Monday, July 04, 2005

Anchors Without Degrees...

Last week, I found myself buying an Esquire magazine at the infamous Wal-Mart in the Crenshaw Shopping Center. I say infamous because that Wal-Mart is the subject of a truly offensive commercial which depicts the neighborhood around the Wal-Mart as being impoverished ("We have hope!" the Wal-Mart paid shill cries into the camera). The last time I checked, the houses in the neighborhood across from that Wal-Mart (Leimert Park) were averaging over $500,000 a piece. And those are the cheap homes. The homes directly above that Wal-Mart (Baldwin Hills) go for one million plus. So much for accuracy in advertising. Anyway, I digress.

I'm getting the Esquire because I'm in line to pay my Internet bill. I thumb through the pages and begin reading an article on NBC anchor Brian Williams. The article is nice enough, until I get to one part. Brian didn't earn his degree. Now normally, that wouldn't mean anything to me. But the old database in my brain remembered a controversy Brian started a while back.

"NABJ Dismayed About Brian Williams' 'Perspective' On Diversity; Seeks Meeting With NBC Executives
WASHINGTON – The National Association of Black Journalists is disappointed and dismayed about comments attributed to Brian Williams, the new beacon for NBC News, regarding newsroom diversity and aims to meet with NBC executives to discuss the matter, NABJ Vice President-Broadcast Barbara Ciara said Wednesday.

Williams, who last week succeeded Tom Brokaw as primary anchor of NBC’s evening newscast, was asked in last month’s issue of United Airlines’ Hemisphere magazine: "There are few women and people of color in top jobs at news organizations. How do we address this lack of diversity?”

Williams replied: "We have bigger problems. There are no black members of the U.S. Senate. We should keep some perspective on this. Nevertheless, I am constantly interested to hear of examples in our coverage where viewers think we got it wrong in one way or another because of a skewed viewpoint.”

Now, I'm a member of the NABJ (although I need to pay this year's due asap) and I know what it is like to be the only black in a newsroom. So to hear diversity to be so flippantly disregarded is disturbing. But it's even MORE disturbing to hear that it's coming from someone who didn't get their degree in the first place. For many African Americans, there's a thought that you have to be OVERLY qualified to get the same job, and that means J-school, or Masters programs. So it's a kick in the teeth when someone without a degree has the audacity to say that diversity in the newsroom isn't important.

Then, as I tend to do, decided to do some more research. And guess what I found. ABC's Peter Jennings doesn't have one. And CNN's Aaron Brown doesn't have one either.

Don't get me wrong. Not having a degree is not a disqualifer for success. Hell, Bill Gates and Paul Allen don't have one either. And there are plenty of millionaires without having finished or even attending college. But in an industry where people decide what is news and what is not news (read: Natalie Holloway and the Summer of Missing White Women), it is important to have African American, Latino, women, and others in the newsroom giving opinions. And since "merit" and "most qualified" are terms which have been used as hammers against minorities in their efforts to integrate overly white institutions, I think it is only fair that we take a close look at whether the white guy without the degree is more qualified than the black one with. Or perhaps, what we're saying is that America considers the two to be equal?
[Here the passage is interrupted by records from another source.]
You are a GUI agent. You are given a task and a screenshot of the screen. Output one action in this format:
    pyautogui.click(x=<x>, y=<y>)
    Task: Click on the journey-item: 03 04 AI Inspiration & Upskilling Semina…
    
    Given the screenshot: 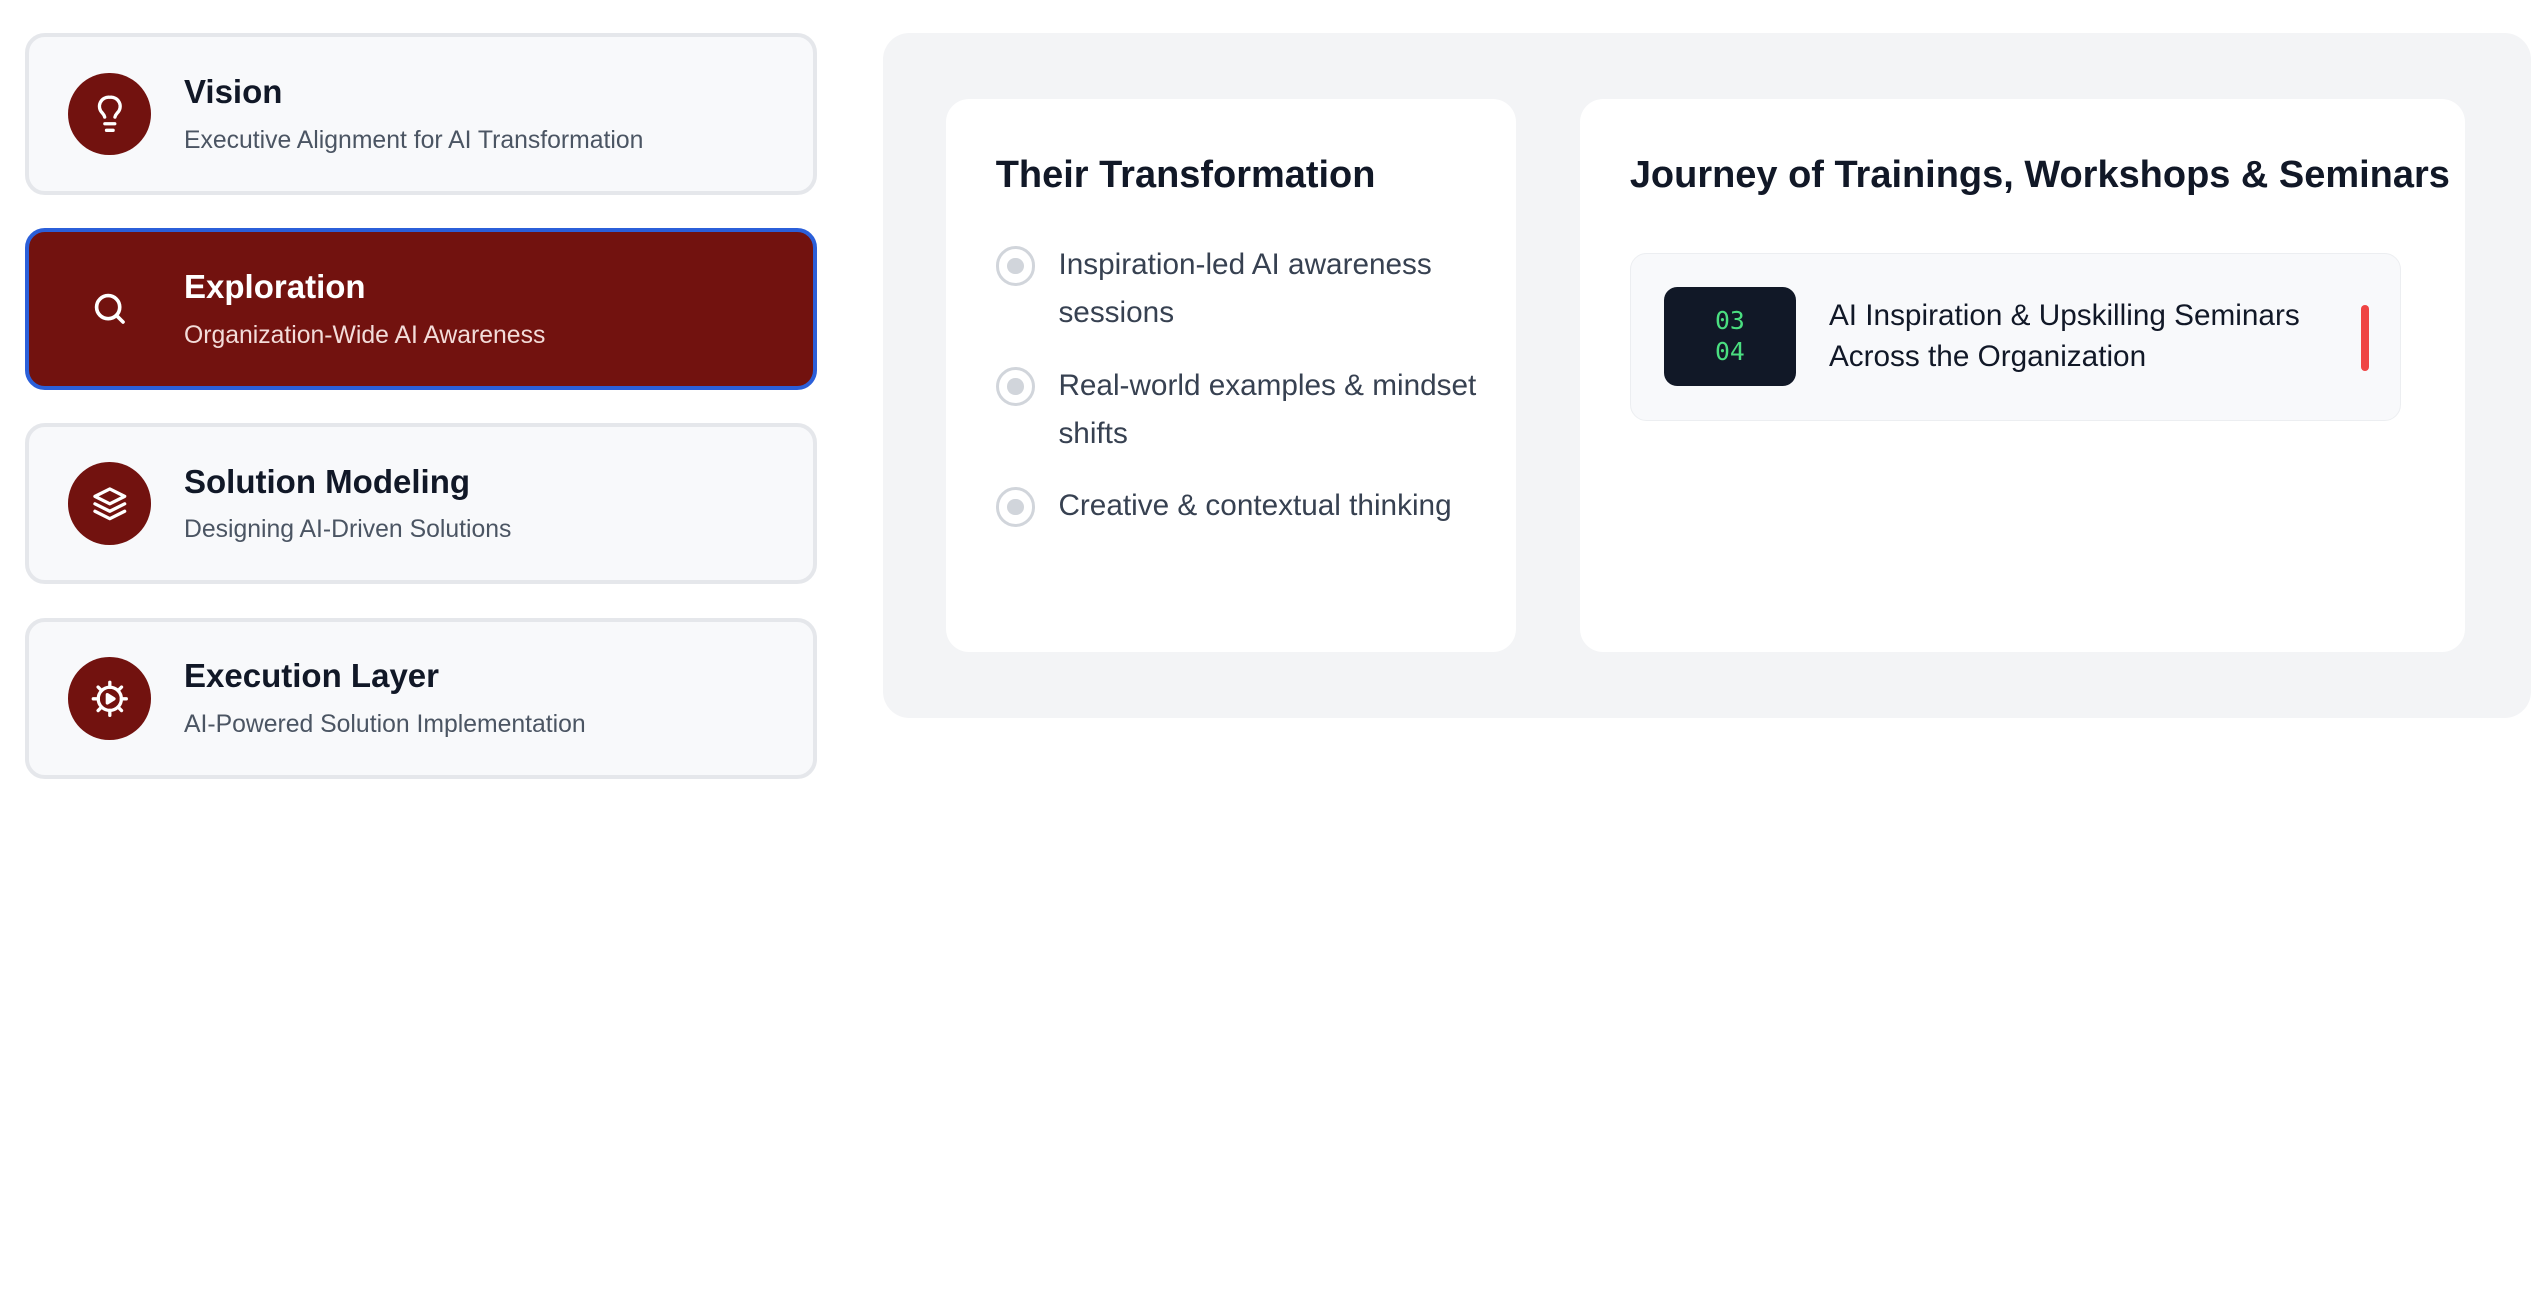 What is the action you would take?
    pyautogui.click(x=2015, y=337)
If so, that is truly illuminating.


Sticky Keys said...

I think it is only fair that we take a close look at whether the white guy without the degree is more qualified than the black one with. Or perhaps, what we're saying is that America considers the two to be equal?

BINGO! That's what I was thinking during your entire post. I love your blog and your expansions on race in general. I'm going to link you from mine!

Lawrence said...

Thanks a bunch, and I'll do the same!

Rashid @ Old Gold Soul said...

Damn, I learned something new today.

Lawrence said...

Amazing, huh!

joy said...

It's true what you've said about Wal Mart and it's location but you seem to have forgotten a little area right behind the mall. It's called the "jungle" or the "jungles" as my students at Audubon like to call it.

Lawrence said...

You're right. The Jungle is behind Crenshaw/Baldwin Hills Mall, but the way Wal-Mart portrays the whole neighborhood, you'd think everybody is groping for $7 jobs. The funny thing about the Jungle is that it really doesn't have to be that bad. With a little bit of development, and some culling of a lot of the apartment buildings, that area could be a nice bridge between the Dons and Baldwin Hills.